Adult male and female C57BL/6N mice (aged 7–9 weeks) were purchased from Charles River (Houston, TX, USA) or bred in-house. Mice were group-housed with up to 5 mice per cage on a 12-to-12-hour light-dark cycle and fed ad libitum. All experimental procedures were approved by the Institutional Animal Care and Use Committee at the University of Texas Medical Branch and in accordance with the National Institutes of Health (NIH) guidelines.

2.2. Animal Models of Pain

We utilized a model of nociplastic pain described previously (Hankerd et al., 2021). In brief, unilateral intraplantar capsaicin (0.1% in 10% ethanol, 10% Tween-20 in saline; Sigma-Aldrich, St. Louis, MO, USA) injection using a 30-G needle was followed two hours later by unilateral vibration stimulation (92 Hz) of the same hind paw. The vibration stimulation was applied focally to the hind paw using a Hitachi HV-1 mini massager (2.25mm2 contact surface with 13–22 mN/mm2 of pressure) repeatedly applied for 10 seconds at 30-second intervals (10 seconds on, 20 seconds off) over 10 minutes. Other experiments utilized nociplastic pain models lacking direct peripheral injury. Specifically, (+)-bicuculline (30 ng/5 μL in 10% DMSO, 1% Tween-20 in saline; Sigma-Aldrich) or CGP 52432 (342.5 ng/5 μL in saline; Tocris, Bristol, UK) was delivered intrathecally and followed 1 or 1.5 hours later by vibration stimulation as described above. Additionally, an animal model of intrathecal Brain-derived neurotrophic factor (BDNF) injection (Marcos et al., 2017; M’Dahoma et al., 2015; Zhou et al., 2011) was used, in which mice received a single intrathecal injection of human BDNF (10 ng/kg in saline, Alomone Labs, Jerusalem, Israel).

2.3. Drug Administration

For all injections, mice were anesthetized by 1.5–2.5% isoflurane, and injections were administered using a 30-G needle. Intraplantar injections were given at the base of the third and fourth digits of a hind paw. Intrathecal injections were given percutaneously, following the removal of fur from the injection site using clippers and sterilization of the area using ethanol and betadine; the needle was inserted between the L5 and L6 vertebrae (lumbar puncture), and its proper placement was confirmed by a brief tail-flick response upon penetration.
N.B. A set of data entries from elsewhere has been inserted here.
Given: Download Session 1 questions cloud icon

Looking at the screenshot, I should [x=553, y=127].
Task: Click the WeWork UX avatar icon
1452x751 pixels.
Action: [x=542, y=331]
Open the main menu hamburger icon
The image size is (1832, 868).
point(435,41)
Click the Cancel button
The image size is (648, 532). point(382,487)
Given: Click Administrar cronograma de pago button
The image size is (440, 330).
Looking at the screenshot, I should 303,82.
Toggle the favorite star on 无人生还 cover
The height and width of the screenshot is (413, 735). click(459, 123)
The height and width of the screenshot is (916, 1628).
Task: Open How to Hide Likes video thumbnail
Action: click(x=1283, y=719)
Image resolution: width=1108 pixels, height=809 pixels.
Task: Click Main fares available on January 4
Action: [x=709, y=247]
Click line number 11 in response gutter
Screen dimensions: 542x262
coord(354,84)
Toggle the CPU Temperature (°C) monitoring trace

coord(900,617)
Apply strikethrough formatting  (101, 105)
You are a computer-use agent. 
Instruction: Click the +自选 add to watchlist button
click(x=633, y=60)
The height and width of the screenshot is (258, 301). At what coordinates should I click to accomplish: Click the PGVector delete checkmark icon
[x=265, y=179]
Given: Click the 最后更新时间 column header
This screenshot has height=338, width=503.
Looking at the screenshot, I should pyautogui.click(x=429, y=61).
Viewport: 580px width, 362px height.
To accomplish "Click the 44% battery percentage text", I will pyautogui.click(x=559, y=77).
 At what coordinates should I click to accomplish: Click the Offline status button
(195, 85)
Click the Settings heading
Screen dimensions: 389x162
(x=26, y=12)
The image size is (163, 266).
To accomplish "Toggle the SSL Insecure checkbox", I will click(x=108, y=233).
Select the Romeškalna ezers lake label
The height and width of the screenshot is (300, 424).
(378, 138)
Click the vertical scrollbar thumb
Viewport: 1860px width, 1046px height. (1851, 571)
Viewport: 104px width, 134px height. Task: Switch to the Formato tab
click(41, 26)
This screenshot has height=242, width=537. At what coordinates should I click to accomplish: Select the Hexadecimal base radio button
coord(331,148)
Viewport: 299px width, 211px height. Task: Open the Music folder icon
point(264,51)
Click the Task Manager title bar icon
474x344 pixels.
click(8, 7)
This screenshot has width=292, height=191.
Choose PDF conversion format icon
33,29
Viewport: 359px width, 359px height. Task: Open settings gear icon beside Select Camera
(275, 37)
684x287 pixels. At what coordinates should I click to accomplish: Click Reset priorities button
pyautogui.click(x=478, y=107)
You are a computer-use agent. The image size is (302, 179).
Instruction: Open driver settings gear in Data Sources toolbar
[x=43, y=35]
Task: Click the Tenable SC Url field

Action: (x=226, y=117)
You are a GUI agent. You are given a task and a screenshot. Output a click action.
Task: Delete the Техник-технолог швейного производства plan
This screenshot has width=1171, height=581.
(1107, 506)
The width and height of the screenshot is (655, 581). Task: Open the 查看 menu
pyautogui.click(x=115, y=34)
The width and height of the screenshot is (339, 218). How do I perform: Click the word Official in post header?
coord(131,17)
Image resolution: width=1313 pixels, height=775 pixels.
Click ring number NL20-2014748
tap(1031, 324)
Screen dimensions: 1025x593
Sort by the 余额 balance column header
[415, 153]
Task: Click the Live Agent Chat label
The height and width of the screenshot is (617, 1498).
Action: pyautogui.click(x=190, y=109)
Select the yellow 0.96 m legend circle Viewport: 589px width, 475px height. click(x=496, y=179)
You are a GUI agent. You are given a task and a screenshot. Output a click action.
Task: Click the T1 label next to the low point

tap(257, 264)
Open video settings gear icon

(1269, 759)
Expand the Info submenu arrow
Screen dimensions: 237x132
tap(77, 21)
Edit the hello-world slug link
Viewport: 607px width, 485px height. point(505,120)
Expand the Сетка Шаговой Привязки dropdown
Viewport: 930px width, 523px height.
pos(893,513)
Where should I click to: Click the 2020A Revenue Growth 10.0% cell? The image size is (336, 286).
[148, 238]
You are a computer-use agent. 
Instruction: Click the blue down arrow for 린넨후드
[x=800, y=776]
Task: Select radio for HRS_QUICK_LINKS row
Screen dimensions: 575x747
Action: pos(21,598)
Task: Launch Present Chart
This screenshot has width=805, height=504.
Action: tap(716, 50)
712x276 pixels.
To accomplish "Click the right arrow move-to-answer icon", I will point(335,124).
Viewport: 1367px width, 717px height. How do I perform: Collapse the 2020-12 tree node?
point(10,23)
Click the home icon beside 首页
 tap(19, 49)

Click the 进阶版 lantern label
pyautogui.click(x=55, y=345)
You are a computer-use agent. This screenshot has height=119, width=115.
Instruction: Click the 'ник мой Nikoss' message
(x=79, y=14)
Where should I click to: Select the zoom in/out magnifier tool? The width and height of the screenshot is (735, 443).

For experiments investigating the mechanisms of transition from acute to nociplastic pain, mice received a single intrathecal injection of (1) unconjugated saporin or Mac-1-saporin (8.85 μM, 5 μL; Advanced Targeting Systems, San Diego, CA, USA) immediately after intraplantar capsaicin injection or together with intrathecal GABAB receptor antagonist CGP 52432; (2) minocycline hydrochloride (0.15 mg, 5 μL, 10% DMSO, 0.5% Tween-20 in saline; Sigma-Aldrich) 1.5 hours after capsaicin or together with intrathecal GABAA receptor antagonist bicuculline; (3) the P2X4-selective antagonist PSB-12062 (70 ng, 5 μL, in 10% DMSO, Sigma-Aldrich) 1.5 hours after capsaicin; (4) recombinant human TrkB Fc chimera (2 μg, 5 μL, in saline; R&D Systems, Minneapolis, MN, USA) 1.5 hours after capsaicin or 30 minutes before intrathecal BDNF; or (5) GABA receptor agonists [muscimol (0.1 μg/ 5 μL in saline; Tocris) or (+)-baclofen (60 ng/ 5 μL in saline; Sigma-Aldrich)] 1.5 hours after capsaicin.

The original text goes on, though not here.